Je me souviens que la chemise de Gallimard qui entourait mon premier roman « L’atome » portait le slogan « L’odyssée de la vie journalière ». La vie journalière a toujours été pour moi sujet d’étonnement, et à partir de cela d’exploration. J’ai toujours voulu savoir ce que c’était que cette vie journalière. Quelle était sa part dans nos destins. Elle est devenue aujourd’hui un sujet banal. À cette époque j’étais assez novateur, d’autant plus que je m’y intéressais au ras des pâquerettes. Dès lors que j’ai écrit du théâtre, mon axe a été la vie banale, la vie quotidienne d’un village en Corée d’une part. À l’intérieur d’une escouade de jeunes soldats français d’autre part. Leurs conversations étaient liées à la banalité. La banalité comme sujet d’étonnement.
Le « lieu » du théâtre
C’est presque un oxymore et c’est ce qui en fait l’intérêt. D’où votre écriture. Vos personnages s’expriment autant que vous les exprimez : vous les pressez, ils disent tout. Au point qu’il n’y a pas besoin de décor.
Oui. C’est d’ailleurs ce qui fait que mon écriture s’est trouvée tout à fait à l’aise sur le plateau nu qui occupait le sol du château.
Vous dites que vous avez trouvé, avec l’écriture de théâtre, votre « lieu d’écriture ». Le lieu est à la fois le théâtre comme bâtiment, la scène, les rencontres que vous suscitez entre les acteurs, le public et vous. C’est ce qui vous ramène à Annecy. Qu’éprouvez-vous à l’occasion de l’hommage rendu à Gaby Monnet ?
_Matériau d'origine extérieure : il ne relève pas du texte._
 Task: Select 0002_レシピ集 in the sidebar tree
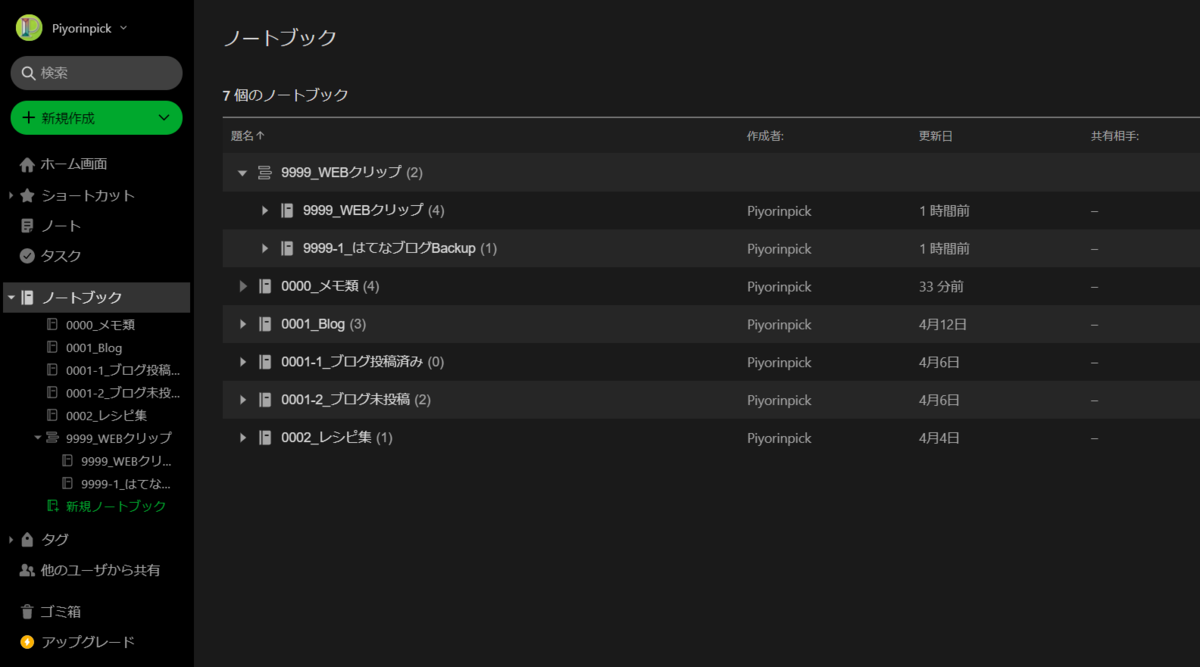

Tout simplement le cours, le flot de l’Histoire qui me saisit puisque, pour ce qui me concerne, tout a commencé par la rencontre de Gaby et du château. Je l’ai connu dans ces murs-là.
Vous êtes associé très étroitement à l’hommage rendu à Gaby.
Oui, je le sens bien… et c’est pas souvent que ça arrive !
« Les Coréens », enfin !
Sous la direction d’Hugo Roux, acteurs professionnels, amateurs, étudiants en classe théâtre donnaient ensuite une mise en espace du texte de Michel Vinaver. La nuit, le vent, quelques gouttes pour baptiser la représentation chargée d’émotion et applaudie par l’auteur.